Сразу два обстоятельства между тем открывали неширокую, но соблазнительную дверь в бесконечные пространства увлекательной бытовой конспирологии. На первое место, разумеется, претендовал приключенческий сюжет с похищенным списком работ (Д. 192), составленным самой Джагуповой. Буйная фантазия рисовала подмены списков, сговор с продажным нотариусом, ночной взлом дверей, трель милицейского свистка и прочие сцены из малобюджетного детективного кинофильма.
А вдруг там было несколько безусловных супрематических и крестьянских Малевичей?! А, допустим, Джагупова, чтобы спасти от уничтожения беспредметные картины учителя, записала их своими пейзажами?! И теперь я, как Ипполит Матвеевич Воробьянинов или, скорее, отец Федор, буду обречен до конца своих дней гоняться по всему миру за ее холстами и безжалостно смывать их в поисках какого-нибудь квадрата или круга. Вот достойнейшее завершение жизненного пути и хороший сюжет для сериала.
Список этих смелых мечтаний и предположений можно было продолжать до бесконечности, особенно с учетом перспективы продажи начинающему сценаристу или какому-нибудь Буратино, желающему повыгоднее вложить свои несметные капиталы. Но я не пошел в ту сторону и даже не оглянулся в ответ на отчаянные иллюзорно-галлюцинаторные призывы, так что забудем авантюрно-криминальное направление розыска навсегда. Хотя, возможно, у нас еще появится возможность приблизиться к нему с другой стороны. Кто знает…
На второе место, таким образом, выдвигался вполне реалистический бытовой вариант объяснения путаницы с портретом, уводящий, однако, в тоскливое советское бюрократическое никуда. Связан он был с позицией номер 6 в списке ЛОСХа, официально именовавшейся «Женщина с сумочкой». На первый взгляд, эта картина номинально соответствовала описанию портрета Яковлевой, но с толку сбивал размер. «Женщина с сумочкой» далеко превосходила все модельные стандарты и, хотя по вертикали была, в общем-то, одного роста с предметом моего исследования, но горизонталь путала все карты. Даже если речь шла об ошибке измерения, то все равно вылезать со своими сомнениями, имея такую убийственную разницу, было невозможно. Точнее, возможно, но для этого требовалось перелопатить неизвестно где хранящиеся бумаги людей, измерявших картины сразу после смерти художницы. Прошло более сорока лет. Уже и в живых-то почти никого не осталось, кто помнил бы Марию Джагупову, а я хочу найти выдуманный, точнее «изобретенный» мной документ, способный доказать предполагаемую ошибку в измерении какой-то никому, кроме меня, не нужной картины. К тому же находящейся где-то в Голландии. Возможно, находящейся где-то в Голландии. А возможно, существующей только в моем болезненном воображении.
○ ○ ○ ○ ○
**ЗАДАНИЯ**.
1 – Перескажите кратко абзац отрывка о картинах Джагуповой, начинающийся словами «На второе место, таким образом», сохранив его основные факты.
2 – Напишите продолжение отрывка о картинах Джагуповой, начав сразу после его последнего предложения.
Приведенные далее данные здесь не используются.

[Извлеченные записи данных]
○ ○ ○ ○ ○
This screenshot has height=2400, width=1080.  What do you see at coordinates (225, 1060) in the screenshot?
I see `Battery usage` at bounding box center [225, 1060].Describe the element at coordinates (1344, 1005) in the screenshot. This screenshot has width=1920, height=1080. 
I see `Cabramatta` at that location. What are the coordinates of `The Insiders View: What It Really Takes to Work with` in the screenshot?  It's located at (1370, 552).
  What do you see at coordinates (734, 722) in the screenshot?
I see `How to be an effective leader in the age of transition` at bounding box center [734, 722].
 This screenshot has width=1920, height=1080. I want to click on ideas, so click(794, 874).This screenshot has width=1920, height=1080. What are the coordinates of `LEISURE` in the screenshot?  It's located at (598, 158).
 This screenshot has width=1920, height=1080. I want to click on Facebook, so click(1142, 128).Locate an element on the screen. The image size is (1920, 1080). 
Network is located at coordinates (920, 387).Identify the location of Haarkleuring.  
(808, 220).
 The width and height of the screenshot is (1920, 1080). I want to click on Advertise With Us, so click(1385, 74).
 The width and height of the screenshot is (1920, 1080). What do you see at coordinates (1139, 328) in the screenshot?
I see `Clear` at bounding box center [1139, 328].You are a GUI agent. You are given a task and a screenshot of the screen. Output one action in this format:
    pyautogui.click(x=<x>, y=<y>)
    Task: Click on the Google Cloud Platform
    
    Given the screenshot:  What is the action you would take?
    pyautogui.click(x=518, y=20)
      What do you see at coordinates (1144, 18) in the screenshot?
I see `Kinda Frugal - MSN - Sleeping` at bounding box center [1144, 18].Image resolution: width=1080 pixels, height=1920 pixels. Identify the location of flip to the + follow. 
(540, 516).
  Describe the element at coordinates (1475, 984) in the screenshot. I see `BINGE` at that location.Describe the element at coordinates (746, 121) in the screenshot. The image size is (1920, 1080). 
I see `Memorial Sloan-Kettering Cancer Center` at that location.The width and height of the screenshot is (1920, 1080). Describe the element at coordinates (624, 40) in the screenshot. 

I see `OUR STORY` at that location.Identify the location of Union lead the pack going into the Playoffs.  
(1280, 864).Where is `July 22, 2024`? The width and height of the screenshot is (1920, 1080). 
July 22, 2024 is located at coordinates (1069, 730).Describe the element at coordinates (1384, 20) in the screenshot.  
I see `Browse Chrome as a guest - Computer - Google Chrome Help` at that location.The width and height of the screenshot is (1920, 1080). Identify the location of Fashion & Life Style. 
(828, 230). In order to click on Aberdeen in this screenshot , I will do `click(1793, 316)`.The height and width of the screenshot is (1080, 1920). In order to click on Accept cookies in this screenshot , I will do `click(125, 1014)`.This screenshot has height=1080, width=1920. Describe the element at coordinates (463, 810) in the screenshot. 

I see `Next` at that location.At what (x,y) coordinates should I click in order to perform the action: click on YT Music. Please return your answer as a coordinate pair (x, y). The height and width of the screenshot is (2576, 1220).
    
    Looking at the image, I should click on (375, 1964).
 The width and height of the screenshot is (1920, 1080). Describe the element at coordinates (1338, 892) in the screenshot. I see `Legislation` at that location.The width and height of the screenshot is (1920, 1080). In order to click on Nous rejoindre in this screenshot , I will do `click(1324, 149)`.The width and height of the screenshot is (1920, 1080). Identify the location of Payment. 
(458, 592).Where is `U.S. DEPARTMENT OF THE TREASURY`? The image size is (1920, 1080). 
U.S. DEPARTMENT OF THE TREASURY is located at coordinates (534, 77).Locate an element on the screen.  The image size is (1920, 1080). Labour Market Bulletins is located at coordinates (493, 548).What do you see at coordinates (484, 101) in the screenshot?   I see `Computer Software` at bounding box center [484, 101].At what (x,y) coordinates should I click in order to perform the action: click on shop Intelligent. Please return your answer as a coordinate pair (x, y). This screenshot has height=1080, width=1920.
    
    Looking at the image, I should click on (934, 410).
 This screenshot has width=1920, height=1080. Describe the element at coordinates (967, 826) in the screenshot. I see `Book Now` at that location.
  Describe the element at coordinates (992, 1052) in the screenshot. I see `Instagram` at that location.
○ ○ ○ ○ ○
**ОТВЕТЫ**.
1 – Второе объяснение путаницы с портретом — реалистическое, бытовое, но ведущее в советскую бюрократию. Оно связано с позицией № 6 в списке ЛОСХа, «Женщина с сумочкой». По названию картина соответствует описанию портрета Яковлевой, однако мешает размер: по вертикали она примерно такая же, а по горизонтали намного больше. Доказать ошибку измерения можно было бы только по бумагам людей, измерявших картины сразу после смерти художницы, но где эти бумаги, неизвестно. Прошло более сорока лет, и почти никого, кто помнил Марию Джагупову, в живых не осталось. Сама картина, возможно, находится где-то в Голландии, а возможно, существует лишь в воображении рассказчика.

2 –
Ситуация настойчиво толкала меня на знакомый многим исследователям путь подгонки фактов под умозрительную или, скажем прямо, фантастическую концепцию. Отсюда было недалеко до прямой фальсификации или безумия. Первого я не опасался, сызмальства вымуштрованный суровыми учителями в верности методологической дисциплине, а вот второе…
Со времени смерти Джагуповой и нотариальных действий в ее квартире минуло почти полвека. Я немедленно представил себя в элегантном темном костюме лежащим в красивом полированном гробу с бронзированными латунными ручками. Потом отсчитал от этого момента сорок три года вперед и увидел несчастного человека будущего, вознамерившегося разобраться в моих хаотических бумагах, исписанных нечитаемой скорописью. Трудно представить себе участь тяжелее. Я сам сейчас не смог бы сделать этого даже под страхом смертной казни.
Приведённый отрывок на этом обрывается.